ACTIVITY: Transcribe exactly the lines that fall between the one holding "The height and width of the screenshot is (952, 1283)." and the one holding "Click the 'bool' column header in table", inclusive, from the entries below.

RECORDS SHOWN:
────────

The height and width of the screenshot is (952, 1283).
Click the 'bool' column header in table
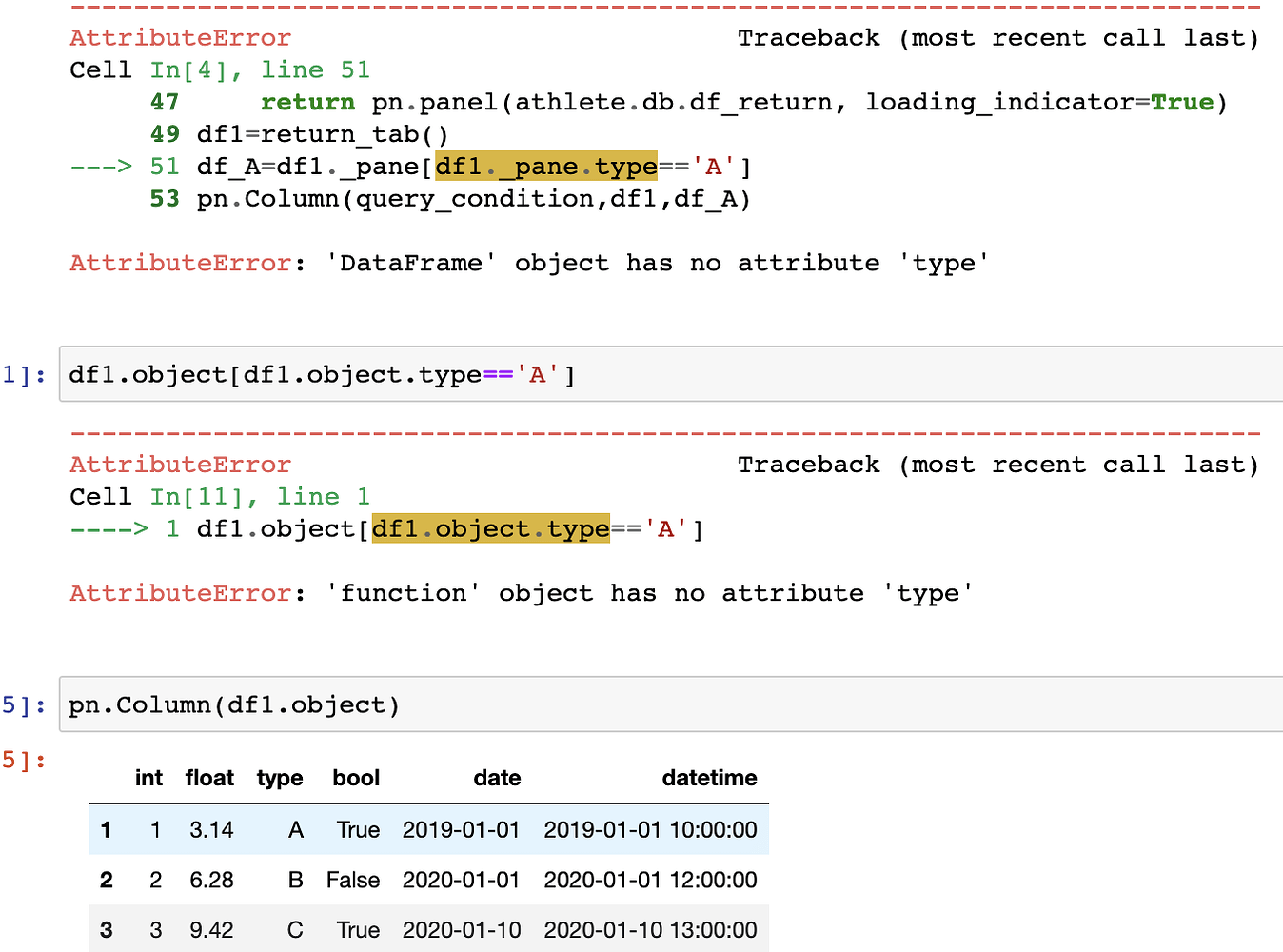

────────

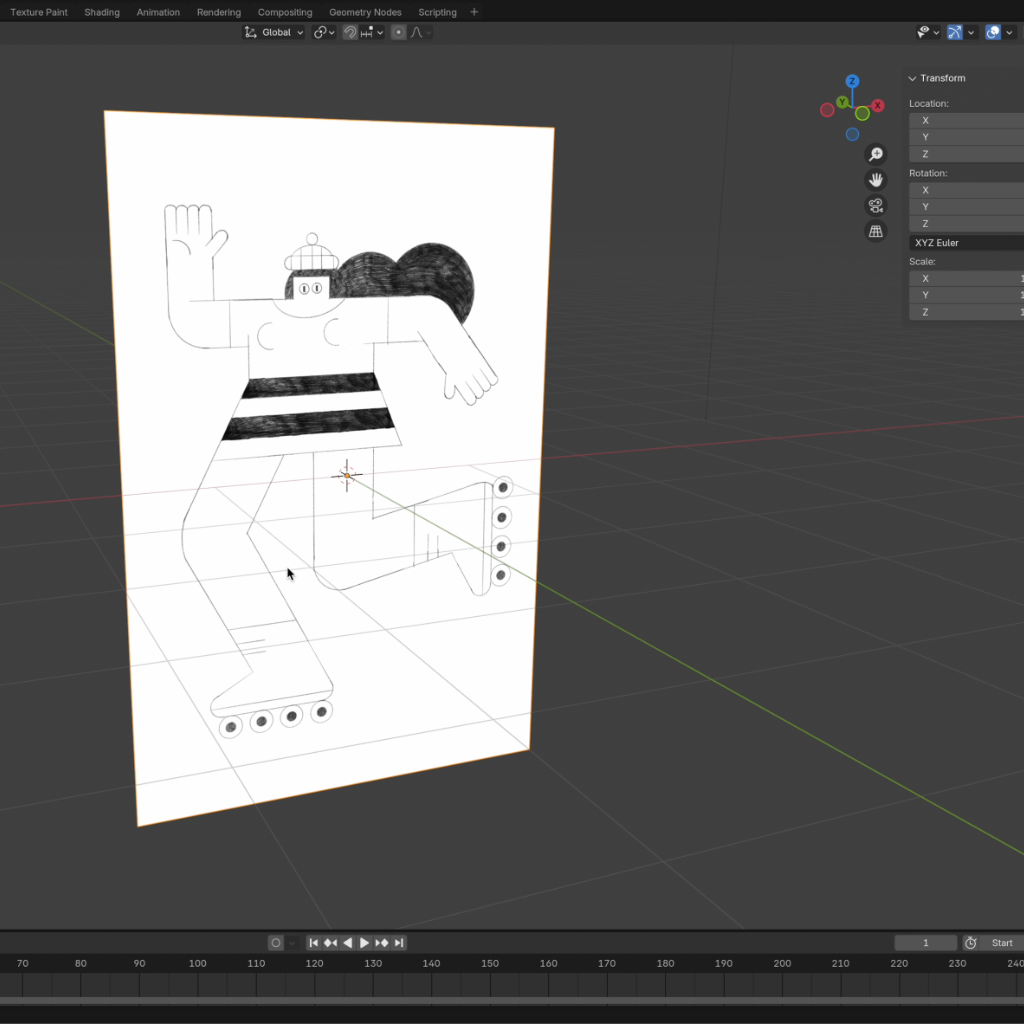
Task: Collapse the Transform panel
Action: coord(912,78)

────────

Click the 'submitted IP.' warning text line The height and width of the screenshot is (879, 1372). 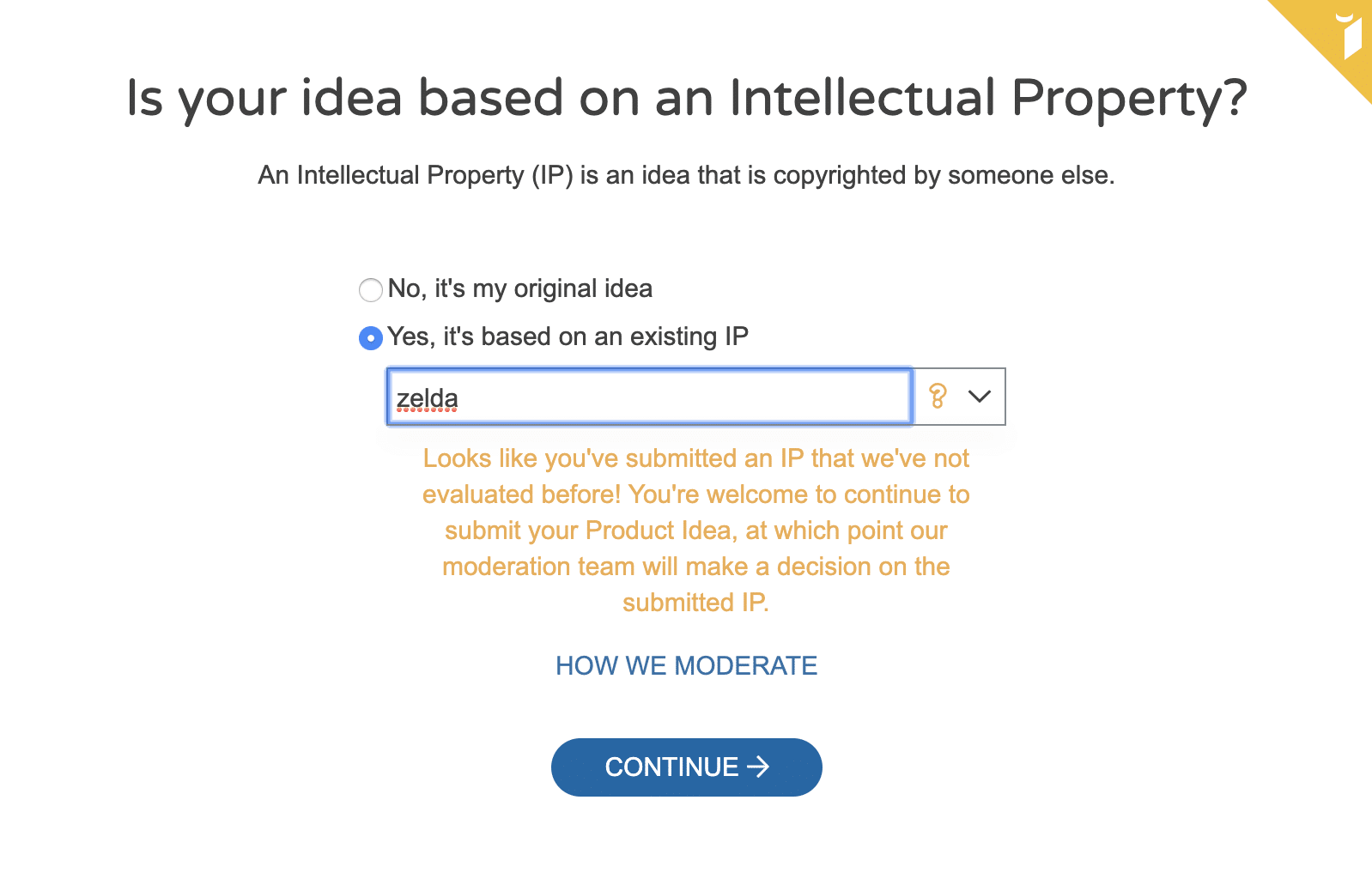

────────

RESPONSE FOR THIS EXERCISE:
The height and width of the screenshot is (952, 1283).
Click the 'bool' column header in table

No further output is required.